• Input data:
******************************

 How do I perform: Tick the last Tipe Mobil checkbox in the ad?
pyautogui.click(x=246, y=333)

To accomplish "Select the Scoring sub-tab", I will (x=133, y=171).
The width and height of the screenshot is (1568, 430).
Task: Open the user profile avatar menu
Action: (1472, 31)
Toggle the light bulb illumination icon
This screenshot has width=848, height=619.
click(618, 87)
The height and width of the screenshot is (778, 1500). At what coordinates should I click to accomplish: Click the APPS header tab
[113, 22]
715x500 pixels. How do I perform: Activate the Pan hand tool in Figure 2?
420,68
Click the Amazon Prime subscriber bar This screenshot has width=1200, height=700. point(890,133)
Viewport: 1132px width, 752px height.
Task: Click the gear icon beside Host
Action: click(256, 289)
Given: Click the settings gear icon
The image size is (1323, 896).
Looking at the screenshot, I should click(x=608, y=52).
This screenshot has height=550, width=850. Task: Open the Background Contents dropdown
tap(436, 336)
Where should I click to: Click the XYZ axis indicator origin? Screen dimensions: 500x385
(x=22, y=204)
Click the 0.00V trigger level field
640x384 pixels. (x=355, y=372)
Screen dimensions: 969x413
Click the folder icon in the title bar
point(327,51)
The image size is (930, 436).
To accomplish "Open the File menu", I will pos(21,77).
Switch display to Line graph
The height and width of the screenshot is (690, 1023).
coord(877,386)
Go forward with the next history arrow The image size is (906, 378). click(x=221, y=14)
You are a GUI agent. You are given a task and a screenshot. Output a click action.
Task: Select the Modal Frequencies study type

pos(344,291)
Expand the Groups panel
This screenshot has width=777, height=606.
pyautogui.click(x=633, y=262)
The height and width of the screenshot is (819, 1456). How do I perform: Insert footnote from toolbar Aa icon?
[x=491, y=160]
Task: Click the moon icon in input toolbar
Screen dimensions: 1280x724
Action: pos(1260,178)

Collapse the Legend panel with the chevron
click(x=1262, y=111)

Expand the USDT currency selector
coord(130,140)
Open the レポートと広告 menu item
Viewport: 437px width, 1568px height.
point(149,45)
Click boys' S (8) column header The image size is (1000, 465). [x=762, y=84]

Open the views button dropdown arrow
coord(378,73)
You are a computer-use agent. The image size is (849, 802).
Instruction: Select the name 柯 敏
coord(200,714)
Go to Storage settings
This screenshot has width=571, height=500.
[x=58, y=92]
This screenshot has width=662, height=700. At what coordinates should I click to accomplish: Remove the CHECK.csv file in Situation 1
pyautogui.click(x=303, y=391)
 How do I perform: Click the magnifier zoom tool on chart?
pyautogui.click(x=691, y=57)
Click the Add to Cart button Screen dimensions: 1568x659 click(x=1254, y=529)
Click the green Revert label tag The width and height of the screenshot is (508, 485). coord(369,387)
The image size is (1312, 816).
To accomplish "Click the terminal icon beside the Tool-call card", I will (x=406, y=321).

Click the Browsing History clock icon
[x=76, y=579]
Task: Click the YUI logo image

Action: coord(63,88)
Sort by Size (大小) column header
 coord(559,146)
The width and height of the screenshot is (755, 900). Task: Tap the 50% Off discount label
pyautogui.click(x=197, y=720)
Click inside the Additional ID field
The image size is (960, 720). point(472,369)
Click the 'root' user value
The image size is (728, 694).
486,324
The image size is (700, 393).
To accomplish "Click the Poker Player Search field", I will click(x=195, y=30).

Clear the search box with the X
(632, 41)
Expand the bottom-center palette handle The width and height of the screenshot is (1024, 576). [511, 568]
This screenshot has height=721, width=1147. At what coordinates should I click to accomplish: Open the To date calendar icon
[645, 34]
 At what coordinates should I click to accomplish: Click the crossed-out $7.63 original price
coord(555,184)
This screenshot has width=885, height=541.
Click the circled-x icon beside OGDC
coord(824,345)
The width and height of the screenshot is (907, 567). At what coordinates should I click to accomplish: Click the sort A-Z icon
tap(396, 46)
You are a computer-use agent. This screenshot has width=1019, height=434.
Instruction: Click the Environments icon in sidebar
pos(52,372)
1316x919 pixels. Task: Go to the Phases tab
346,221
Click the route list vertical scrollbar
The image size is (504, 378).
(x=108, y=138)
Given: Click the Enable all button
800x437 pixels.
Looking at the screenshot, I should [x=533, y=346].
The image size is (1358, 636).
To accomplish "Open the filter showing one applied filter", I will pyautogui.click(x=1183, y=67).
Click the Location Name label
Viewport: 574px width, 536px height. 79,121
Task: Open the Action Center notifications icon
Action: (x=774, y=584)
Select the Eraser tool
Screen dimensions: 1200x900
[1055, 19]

******************************

• Required action: Using the listing above, show every line that includes the string "agent".

• Output for this exercise:
You are a GUI agent. You are given a task and a screenshot. Output a click action.
You are a computer-use agent. The image size is (849, 802).
You are a computer-use agent. This screenshot has width=1019, height=434.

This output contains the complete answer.